### Entries supplied ###

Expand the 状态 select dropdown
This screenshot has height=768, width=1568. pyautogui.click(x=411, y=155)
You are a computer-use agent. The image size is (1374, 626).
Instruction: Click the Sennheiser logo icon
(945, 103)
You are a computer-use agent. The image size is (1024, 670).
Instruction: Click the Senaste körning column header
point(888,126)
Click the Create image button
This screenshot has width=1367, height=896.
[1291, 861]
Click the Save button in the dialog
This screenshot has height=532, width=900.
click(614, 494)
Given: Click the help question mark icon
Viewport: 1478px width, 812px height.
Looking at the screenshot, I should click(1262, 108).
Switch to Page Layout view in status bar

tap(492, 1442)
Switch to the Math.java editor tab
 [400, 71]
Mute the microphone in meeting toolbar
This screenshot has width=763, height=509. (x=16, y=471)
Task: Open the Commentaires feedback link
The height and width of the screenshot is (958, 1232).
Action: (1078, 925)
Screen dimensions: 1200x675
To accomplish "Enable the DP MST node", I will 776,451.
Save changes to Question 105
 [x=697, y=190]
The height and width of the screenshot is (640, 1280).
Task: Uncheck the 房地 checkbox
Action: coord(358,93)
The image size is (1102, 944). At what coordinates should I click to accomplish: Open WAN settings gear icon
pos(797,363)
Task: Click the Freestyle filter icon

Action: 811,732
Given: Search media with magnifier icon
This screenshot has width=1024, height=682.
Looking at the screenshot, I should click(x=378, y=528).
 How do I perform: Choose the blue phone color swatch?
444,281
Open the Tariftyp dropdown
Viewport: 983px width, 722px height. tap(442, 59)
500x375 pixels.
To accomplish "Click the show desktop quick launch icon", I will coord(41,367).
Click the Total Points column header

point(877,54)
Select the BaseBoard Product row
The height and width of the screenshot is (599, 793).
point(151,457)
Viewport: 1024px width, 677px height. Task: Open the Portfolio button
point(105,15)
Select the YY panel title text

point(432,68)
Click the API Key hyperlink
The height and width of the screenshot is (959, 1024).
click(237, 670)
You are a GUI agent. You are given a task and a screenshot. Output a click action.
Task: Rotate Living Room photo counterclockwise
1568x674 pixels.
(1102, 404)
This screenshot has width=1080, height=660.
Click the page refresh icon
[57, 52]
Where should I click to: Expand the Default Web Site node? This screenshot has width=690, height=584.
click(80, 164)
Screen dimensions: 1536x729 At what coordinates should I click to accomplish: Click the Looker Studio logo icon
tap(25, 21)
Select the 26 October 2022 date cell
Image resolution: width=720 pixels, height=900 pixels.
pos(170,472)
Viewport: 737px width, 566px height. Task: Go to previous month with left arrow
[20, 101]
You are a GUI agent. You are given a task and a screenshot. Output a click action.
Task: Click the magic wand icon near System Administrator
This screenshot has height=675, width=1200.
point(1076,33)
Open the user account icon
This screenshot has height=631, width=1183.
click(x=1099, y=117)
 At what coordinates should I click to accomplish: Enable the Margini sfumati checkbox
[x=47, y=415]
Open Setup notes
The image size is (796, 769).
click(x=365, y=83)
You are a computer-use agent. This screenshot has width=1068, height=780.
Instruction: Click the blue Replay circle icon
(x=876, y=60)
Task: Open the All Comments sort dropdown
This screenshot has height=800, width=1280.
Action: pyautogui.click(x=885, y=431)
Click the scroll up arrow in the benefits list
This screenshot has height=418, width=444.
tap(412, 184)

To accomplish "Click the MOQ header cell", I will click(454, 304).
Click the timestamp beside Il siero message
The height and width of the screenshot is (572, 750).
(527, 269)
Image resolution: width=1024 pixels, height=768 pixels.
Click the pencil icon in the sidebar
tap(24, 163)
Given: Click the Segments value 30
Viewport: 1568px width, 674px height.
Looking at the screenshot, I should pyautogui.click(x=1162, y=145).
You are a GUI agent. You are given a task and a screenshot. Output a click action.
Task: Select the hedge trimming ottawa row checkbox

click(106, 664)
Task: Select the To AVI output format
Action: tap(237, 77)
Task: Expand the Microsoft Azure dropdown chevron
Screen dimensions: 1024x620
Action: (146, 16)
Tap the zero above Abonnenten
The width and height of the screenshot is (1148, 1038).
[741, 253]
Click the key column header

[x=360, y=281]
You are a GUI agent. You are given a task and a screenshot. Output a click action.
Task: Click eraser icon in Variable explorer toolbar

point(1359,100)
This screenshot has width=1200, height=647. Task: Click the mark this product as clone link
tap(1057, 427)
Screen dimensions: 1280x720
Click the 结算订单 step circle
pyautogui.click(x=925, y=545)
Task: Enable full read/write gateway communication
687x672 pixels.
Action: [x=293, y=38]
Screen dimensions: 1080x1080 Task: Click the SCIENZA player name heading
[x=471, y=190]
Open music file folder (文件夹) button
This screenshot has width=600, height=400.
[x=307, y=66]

###

> **What the task requires**: Could you please print the entire listing exactly?

> **Answer to the problem**:
Expand the 状态 select dropdown
This screenshot has height=768, width=1568. pyautogui.click(x=411, y=155)
You are a computer-use agent. The image size is (1374, 626).
Instruction: Click the Sennheiser logo icon
(945, 103)
You are a computer-use agent. The image size is (1024, 670).
Instruction: Click the Senaste körning column header
point(888,126)
Click the Create image button
This screenshot has width=1367, height=896.
[1291, 861]
Click the Save button in the dialog
This screenshot has height=532, width=900.
click(614, 494)
Given: Click the help question mark icon
Viewport: 1478px width, 812px height.
Looking at the screenshot, I should click(1262, 108).
Switch to Page Layout view in status bar

tap(492, 1442)
Switch to the Math.java editor tab
 [400, 71]
Mute the microphone in meeting toolbar
This screenshot has width=763, height=509. (x=16, y=471)
Task: Open the Commentaires feedback link
The height and width of the screenshot is (958, 1232).
Action: (1078, 925)
Screen dimensions: 1200x675
To accomplish "Enable the DP MST node", I will 776,451.
Save changes to Question 105
 [x=697, y=190]
The height and width of the screenshot is (640, 1280).
Task: Uncheck the 房地 checkbox
Action: coord(358,93)
The image size is (1102, 944). At what coordinates should I click to accomplish: Open WAN settings gear icon
pos(797,363)
Task: Click the Freestyle filter icon

Action: 811,732
Given: Search media with magnifier icon
This screenshot has width=1024, height=682.
Looking at the screenshot, I should click(x=378, y=528).
 How do I perform: Choose the blue phone color swatch?
444,281
Open the Tariftyp dropdown
Viewport: 983px width, 722px height. tap(442, 59)
500x375 pixels.
To accomplish "Click the show desktop quick launch icon", I will coord(41,367).
Click the Total Points column header

point(877,54)
Select the BaseBoard Product row
The height and width of the screenshot is (599, 793).
point(151,457)
Viewport: 1024px width, 677px height. Task: Open the Portfolio button
point(105,15)
Select the YY panel title text

point(432,68)
Click the API Key hyperlink
The height and width of the screenshot is (959, 1024).
click(237, 670)
You are a GUI agent. You are given a task and a screenshot. Output a click action.
Task: Rotate Living Room photo counterclockwise
1568x674 pixels.
(1102, 404)
This screenshot has width=1080, height=660.
Click the page refresh icon
[57, 52]
Where should I click to: Expand the Default Web Site node? This screenshot has width=690, height=584.
click(80, 164)
Screen dimensions: 1536x729 At what coordinates should I click to accomplish: Click the Looker Studio logo icon
tap(25, 21)
Select the 26 October 2022 date cell
Image resolution: width=720 pixels, height=900 pixels.
pos(170,472)
Viewport: 737px width, 566px height. Task: Go to previous month with left arrow
[20, 101]
You are a GUI agent. You are given a task and a screenshot. Output a click action.
Task: Click the magic wand icon near System Administrator
This screenshot has height=675, width=1200.
point(1076,33)
Open the user account icon
This screenshot has height=631, width=1183.
click(x=1099, y=117)
 At what coordinates should I click to accomplish: Enable the Margini sfumati checkbox
[x=47, y=415]
Open Setup notes
The image size is (796, 769).
click(x=365, y=83)
You are a computer-use agent. This screenshot has width=1068, height=780.
Instruction: Click the blue Replay circle icon
(x=876, y=60)
Task: Open the All Comments sort dropdown
This screenshot has height=800, width=1280.
Action: pyautogui.click(x=885, y=431)
Click the scroll up arrow in the benefits list
This screenshot has height=418, width=444.
tap(412, 184)

To accomplish "Click the MOQ header cell", I will click(454, 304).
Click the timestamp beside Il siero message
The height and width of the screenshot is (572, 750).
(527, 269)
Image resolution: width=1024 pixels, height=768 pixels.
Click the pencil icon in the sidebar
tap(24, 163)
Given: Click the Segments value 30
Viewport: 1568px width, 674px height.
Looking at the screenshot, I should pyautogui.click(x=1162, y=145).
You are a GUI agent. You are given a task and a screenshot. Output a click action.
Task: Select the hedge trimming ottawa row checkbox

click(106, 664)
Task: Select the To AVI output format
Action: tap(237, 77)
Task: Expand the Microsoft Azure dropdown chevron
Screen dimensions: 1024x620
Action: (146, 16)
Tap the zero above Abonnenten
The width and height of the screenshot is (1148, 1038).
[741, 253]
Click the key column header

[x=360, y=281]
You are a GUI agent. You are given a task and a screenshot. Output a click action.
Task: Click eraser icon in Variable explorer toolbar

point(1359,100)
This screenshot has width=1200, height=647. Task: Click the mark this product as clone link
tap(1057, 427)
Screen dimensions: 1280x720
Click the 结算订单 step circle
pyautogui.click(x=925, y=545)
Task: Enable full read/write gateway communication
687x672 pixels.
Action: [x=293, y=38]
Screen dimensions: 1080x1080 Task: Click the SCIENZA player name heading
[x=471, y=190]
Open music file folder (文件夹) button
This screenshot has width=600, height=400.
[x=307, y=66]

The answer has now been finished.